**WHAT YOU NEED TO DO:**
Each line of the data must be reproduced as it appears.

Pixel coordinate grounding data
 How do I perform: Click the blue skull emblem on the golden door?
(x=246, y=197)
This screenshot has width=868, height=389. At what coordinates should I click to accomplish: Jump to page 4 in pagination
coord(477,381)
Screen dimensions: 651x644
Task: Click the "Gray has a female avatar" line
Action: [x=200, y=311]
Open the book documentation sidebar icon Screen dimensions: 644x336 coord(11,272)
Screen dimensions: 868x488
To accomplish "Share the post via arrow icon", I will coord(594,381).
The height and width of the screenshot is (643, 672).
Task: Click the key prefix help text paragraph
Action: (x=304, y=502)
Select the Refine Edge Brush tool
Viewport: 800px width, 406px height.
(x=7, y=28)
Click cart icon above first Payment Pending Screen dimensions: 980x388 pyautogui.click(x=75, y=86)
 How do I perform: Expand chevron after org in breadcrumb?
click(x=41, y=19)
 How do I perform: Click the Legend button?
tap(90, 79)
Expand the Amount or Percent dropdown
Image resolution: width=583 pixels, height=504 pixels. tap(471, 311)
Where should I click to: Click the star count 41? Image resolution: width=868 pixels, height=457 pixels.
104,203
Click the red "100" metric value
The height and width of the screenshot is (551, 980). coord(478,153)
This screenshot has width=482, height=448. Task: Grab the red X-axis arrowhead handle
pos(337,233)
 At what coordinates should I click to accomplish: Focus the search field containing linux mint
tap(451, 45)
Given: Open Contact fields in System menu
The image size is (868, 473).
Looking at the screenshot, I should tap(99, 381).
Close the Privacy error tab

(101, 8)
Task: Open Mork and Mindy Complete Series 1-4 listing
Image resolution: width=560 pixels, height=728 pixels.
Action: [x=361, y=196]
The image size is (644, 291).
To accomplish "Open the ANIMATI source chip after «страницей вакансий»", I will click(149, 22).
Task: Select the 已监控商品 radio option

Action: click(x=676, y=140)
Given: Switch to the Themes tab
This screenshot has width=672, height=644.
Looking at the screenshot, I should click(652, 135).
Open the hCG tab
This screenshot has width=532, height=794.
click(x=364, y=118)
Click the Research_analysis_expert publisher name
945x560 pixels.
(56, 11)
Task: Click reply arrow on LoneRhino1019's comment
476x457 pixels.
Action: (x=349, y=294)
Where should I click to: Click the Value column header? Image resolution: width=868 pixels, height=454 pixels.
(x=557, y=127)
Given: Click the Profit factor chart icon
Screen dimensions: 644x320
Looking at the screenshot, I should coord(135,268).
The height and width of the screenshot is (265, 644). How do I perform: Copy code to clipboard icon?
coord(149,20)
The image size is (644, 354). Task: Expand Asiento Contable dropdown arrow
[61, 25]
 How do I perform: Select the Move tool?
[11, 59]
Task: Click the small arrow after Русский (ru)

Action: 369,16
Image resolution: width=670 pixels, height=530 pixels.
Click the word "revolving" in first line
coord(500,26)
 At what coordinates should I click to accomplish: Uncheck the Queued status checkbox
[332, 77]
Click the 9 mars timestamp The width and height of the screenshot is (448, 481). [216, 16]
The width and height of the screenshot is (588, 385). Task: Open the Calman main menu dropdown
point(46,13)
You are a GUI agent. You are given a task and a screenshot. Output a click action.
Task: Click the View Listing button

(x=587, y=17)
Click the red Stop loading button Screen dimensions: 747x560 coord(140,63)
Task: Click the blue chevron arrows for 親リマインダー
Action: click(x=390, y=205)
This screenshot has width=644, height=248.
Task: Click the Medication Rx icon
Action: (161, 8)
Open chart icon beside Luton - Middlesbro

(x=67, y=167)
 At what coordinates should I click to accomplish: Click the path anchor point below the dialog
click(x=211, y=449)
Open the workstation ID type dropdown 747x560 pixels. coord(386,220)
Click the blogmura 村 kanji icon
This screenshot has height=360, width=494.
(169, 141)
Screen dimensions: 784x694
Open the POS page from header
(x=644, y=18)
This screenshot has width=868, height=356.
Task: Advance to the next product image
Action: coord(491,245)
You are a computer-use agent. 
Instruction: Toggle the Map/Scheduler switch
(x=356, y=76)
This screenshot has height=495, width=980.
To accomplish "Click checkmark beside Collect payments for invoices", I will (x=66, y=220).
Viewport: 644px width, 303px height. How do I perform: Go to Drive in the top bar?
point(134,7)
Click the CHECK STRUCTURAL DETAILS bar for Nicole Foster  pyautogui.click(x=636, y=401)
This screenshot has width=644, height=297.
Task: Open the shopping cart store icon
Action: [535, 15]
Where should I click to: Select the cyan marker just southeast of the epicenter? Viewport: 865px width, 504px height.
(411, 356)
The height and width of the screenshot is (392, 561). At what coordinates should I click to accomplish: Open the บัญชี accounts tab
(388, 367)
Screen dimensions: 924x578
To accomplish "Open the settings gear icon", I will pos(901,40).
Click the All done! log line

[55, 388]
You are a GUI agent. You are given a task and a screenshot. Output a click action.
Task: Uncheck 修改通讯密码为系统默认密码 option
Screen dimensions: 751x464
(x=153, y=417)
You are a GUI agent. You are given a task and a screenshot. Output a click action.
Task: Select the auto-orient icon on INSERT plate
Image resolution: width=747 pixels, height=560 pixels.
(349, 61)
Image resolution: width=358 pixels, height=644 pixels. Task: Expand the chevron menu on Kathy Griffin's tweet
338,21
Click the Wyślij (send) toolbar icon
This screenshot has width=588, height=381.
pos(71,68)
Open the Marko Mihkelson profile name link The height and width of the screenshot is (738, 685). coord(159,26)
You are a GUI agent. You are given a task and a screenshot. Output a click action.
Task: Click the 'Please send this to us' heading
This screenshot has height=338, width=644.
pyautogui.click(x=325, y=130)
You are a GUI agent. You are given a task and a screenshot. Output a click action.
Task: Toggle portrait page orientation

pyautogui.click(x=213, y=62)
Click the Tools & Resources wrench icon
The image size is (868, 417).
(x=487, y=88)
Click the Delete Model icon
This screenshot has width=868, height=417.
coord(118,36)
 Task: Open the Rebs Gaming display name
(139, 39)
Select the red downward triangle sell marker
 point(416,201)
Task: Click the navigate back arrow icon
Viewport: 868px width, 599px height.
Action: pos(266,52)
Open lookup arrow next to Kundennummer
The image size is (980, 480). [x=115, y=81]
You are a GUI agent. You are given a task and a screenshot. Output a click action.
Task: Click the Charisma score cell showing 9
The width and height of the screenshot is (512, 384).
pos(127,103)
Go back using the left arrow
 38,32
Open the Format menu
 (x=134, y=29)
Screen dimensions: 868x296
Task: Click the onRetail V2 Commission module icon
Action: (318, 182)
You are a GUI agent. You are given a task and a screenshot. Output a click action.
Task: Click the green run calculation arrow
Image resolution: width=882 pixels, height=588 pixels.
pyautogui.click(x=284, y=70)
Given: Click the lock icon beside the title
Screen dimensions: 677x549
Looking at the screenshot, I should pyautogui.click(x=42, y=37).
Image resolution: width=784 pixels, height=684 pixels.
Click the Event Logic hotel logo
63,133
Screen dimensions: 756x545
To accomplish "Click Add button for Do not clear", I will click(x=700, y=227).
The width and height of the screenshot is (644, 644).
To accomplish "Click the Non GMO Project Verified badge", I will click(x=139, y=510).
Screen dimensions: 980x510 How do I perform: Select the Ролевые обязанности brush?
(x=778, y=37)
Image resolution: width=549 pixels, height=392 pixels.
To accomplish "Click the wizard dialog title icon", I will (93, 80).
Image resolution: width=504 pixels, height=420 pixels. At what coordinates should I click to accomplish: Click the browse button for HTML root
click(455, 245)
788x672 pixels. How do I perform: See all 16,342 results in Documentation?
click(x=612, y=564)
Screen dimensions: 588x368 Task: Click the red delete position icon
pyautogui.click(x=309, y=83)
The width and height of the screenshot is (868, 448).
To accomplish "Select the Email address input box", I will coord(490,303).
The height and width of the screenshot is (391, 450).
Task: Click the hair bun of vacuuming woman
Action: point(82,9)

**ANSWER BELOW:**
 How do I perform: Click the blue skull emblem on the golden door?
(x=246, y=197)
This screenshot has width=868, height=389. At what coordinates should I click to accomplish: Jump to page 4 in pagination
coord(477,381)
Screen dimensions: 651x644
Task: Click the "Gray has a female avatar" line
Action: [x=200, y=311]
Open the book documentation sidebar icon Screen dimensions: 644x336 coord(11,272)
Screen dimensions: 868x488
To accomplish "Share the post via arrow icon", I will coord(594,381).
The height and width of the screenshot is (643, 672).
Task: Click the key prefix help text paragraph
Action: (x=304, y=502)
Select the Refine Edge Brush tool
Viewport: 800px width, 406px height.
(x=7, y=28)
Click cart icon above first Payment Pending Screen dimensions: 980x388 pyautogui.click(x=75, y=86)
 How do I perform: Expand chevron after org in breadcrumb?
click(x=41, y=19)
 How do I perform: Click the Legend button?
tap(90, 79)
Expand the Amount or Percent dropdown
Image resolution: width=583 pixels, height=504 pixels. tap(471, 311)
Where should I click to: Click the star count 41? Image resolution: width=868 pixels, height=457 pixels.
104,203
Click the red "100" metric value
The height and width of the screenshot is (551, 980). coord(478,153)
This screenshot has width=482, height=448. Task: Grab the red X-axis arrowhead handle
pos(337,233)
 At what coordinates should I click to accomplish: Focus the search field containing linux mint
tap(451, 45)
Given: Open Contact fields in System menu
The image size is (868, 473).
Looking at the screenshot, I should tap(99, 381).
Close the Privacy error tab

(101, 8)
Task: Open Mork and Mindy Complete Series 1-4 listing
Image resolution: width=560 pixels, height=728 pixels.
Action: [x=361, y=196]
The image size is (644, 291).
To accomplish "Open the ANIMATI source chip after «страницей вакансий»", I will click(149, 22).
Task: Select the 已监控商品 radio option

Action: click(x=676, y=140)
Given: Switch to the Themes tab
This screenshot has width=672, height=644.
Looking at the screenshot, I should click(652, 135).
Open the hCG tab
This screenshot has width=532, height=794.
click(x=364, y=118)
Click the Research_analysis_expert publisher name
945x560 pixels.
(56, 11)
Task: Click reply arrow on LoneRhino1019's comment
476x457 pixels.
Action: (x=349, y=294)
Where should I click to: Click the Value column header? Image resolution: width=868 pixels, height=454 pixels.
(x=557, y=127)
Given: Click the Profit factor chart icon
Screen dimensions: 644x320
Looking at the screenshot, I should coord(135,268).
The height and width of the screenshot is (265, 644). How do I perform: Copy code to clipboard icon?
coord(149,20)
The image size is (644, 354). Task: Expand Asiento Contable dropdown arrow
[61, 25]
 How do I perform: Select the Move tool?
[11, 59]
Task: Click the small arrow after Русский (ru)

Action: 369,16
Image resolution: width=670 pixels, height=530 pixels.
Click the word "revolving" in first line
coord(500,26)
 At what coordinates should I click to accomplish: Uncheck the Queued status checkbox
[332, 77]
Click the 9 mars timestamp The width and height of the screenshot is (448, 481). [216, 16]
The width and height of the screenshot is (588, 385). Task: Open the Calman main menu dropdown
point(46,13)
You are a GUI agent. You are given a task and a screenshot. Output a click action.
Task: Click the View Listing button

(x=587, y=17)
Click the red Stop loading button Screen dimensions: 747x560 coord(140,63)
Task: Click the blue chevron arrows for 親リマインダー
Action: click(x=390, y=205)
This screenshot has width=644, height=248.
Task: Click the Medication Rx icon
Action: (161, 8)
Open chart icon beside Luton - Middlesbro

(x=67, y=167)
 At what coordinates should I click to accomplish: Click the path anchor point below the dialog
click(x=211, y=449)
Open the workstation ID type dropdown 747x560 pixels. coord(386,220)
Click the blogmura 村 kanji icon
This screenshot has height=360, width=494.
(169, 141)
Screen dimensions: 784x694
Open the POS page from header
(x=644, y=18)
This screenshot has width=868, height=356.
Task: Advance to the next product image
Action: coord(491,245)
You are a computer-use agent. 
Instruction: Toggle the Map/Scheduler switch
(x=356, y=76)
This screenshot has height=495, width=980.
To accomplish "Click checkmark beside Collect payments for invoices", I will (x=66, y=220).
Viewport: 644px width, 303px height. How do I perform: Go to Drive in the top bar?
point(134,7)
Click the CHECK STRUCTURAL DETAILS bar for Nicole Foster  pyautogui.click(x=636, y=401)
This screenshot has width=644, height=297.
Task: Open the shopping cart store icon
Action: [535, 15]
Where should I click to: Select the cyan marker just southeast of the epicenter? Viewport: 865px width, 504px height.
(411, 356)
The height and width of the screenshot is (392, 561). At what coordinates should I click to accomplish: Open the บัญชี accounts tab
(388, 367)
Screen dimensions: 924x578
To accomplish "Open the settings gear icon", I will pos(901,40).
Click the All done! log line

[55, 388]
You are a GUI agent. You are given a task and a screenshot. Output a click action.
Task: Uncheck 修改通讯密码为系统默认密码 option
Screen dimensions: 751x464
(x=153, y=417)
You are a GUI agent. You are given a task and a screenshot. Output a click action.
Task: Select the auto-orient icon on INSERT plate
Image resolution: width=747 pixels, height=560 pixels.
(349, 61)
Image resolution: width=358 pixels, height=644 pixels. Task: Expand the chevron menu on Kathy Griffin's tweet
338,21
Click the Wyślij (send) toolbar icon
This screenshot has width=588, height=381.
pos(71,68)
Open the Marko Mihkelson profile name link The height and width of the screenshot is (738, 685). coord(159,26)
You are a GUI agent. You are given a task and a screenshot. Output a click action.
Task: Click the 'Please send this to us' heading
This screenshot has height=338, width=644.
pyautogui.click(x=325, y=130)
You are a GUI agent. You are given a task and a screenshot. Output a click action.
Task: Toggle portrait page orientation

pyautogui.click(x=213, y=62)
Click the Tools & Resources wrench icon
The image size is (868, 417).
(x=487, y=88)
Click the Delete Model icon
This screenshot has width=868, height=417.
coord(118,36)
 Task: Open the Rebs Gaming display name
(139, 39)
Select the red downward triangle sell marker
 point(416,201)
Task: Click the navigate back arrow icon
Viewport: 868px width, 599px height.
Action: pos(266,52)
Open lookup arrow next to Kundennummer
The image size is (980, 480). [x=115, y=81]
You are a GUI agent. You are given a task and a screenshot. Output a click action.
Task: Click the Charisma score cell showing 9
The width and height of the screenshot is (512, 384).
pos(127,103)
Go back using the left arrow
 38,32
Open the Format menu
 (x=134, y=29)
Screen dimensions: 868x296
Task: Click the onRetail V2 Commission module icon
Action: (318, 182)
You are a GUI agent. You are given a task and a screenshot. Output a click action.
Task: Click the green run calculation arrow
Image resolution: width=882 pixels, height=588 pixels.
pyautogui.click(x=284, y=70)
Given: Click the lock icon beside the title
Screen dimensions: 677x549
Looking at the screenshot, I should pyautogui.click(x=42, y=37).
Image resolution: width=784 pixels, height=684 pixels.
Click the Event Logic hotel logo
63,133
Screen dimensions: 756x545
To accomplish "Click Add button for Do not clear", I will click(x=700, y=227).
The width and height of the screenshot is (644, 644).
To accomplish "Click the Non GMO Project Verified badge", I will click(x=139, y=510).
Screen dimensions: 980x510 How do I perform: Select the Ролевые обязанности brush?
(x=778, y=37)
Image resolution: width=549 pixels, height=392 pixels.
To accomplish "Click the wizard dialog title icon", I will (93, 80).
Image resolution: width=504 pixels, height=420 pixels. At what coordinates should I click to accomplish: Click the browse button for HTML root
click(455, 245)
788x672 pixels. How do I perform: See all 16,342 results in Documentation?
click(x=612, y=564)
Screen dimensions: 588x368 Task: Click the red delete position icon
pyautogui.click(x=309, y=83)
The width and height of the screenshot is (868, 448).
To accomplish "Select the Email address input box", I will coord(490,303).
The height and width of the screenshot is (391, 450).
Task: Click the hair bun of vacuuming woman
Action: point(82,9)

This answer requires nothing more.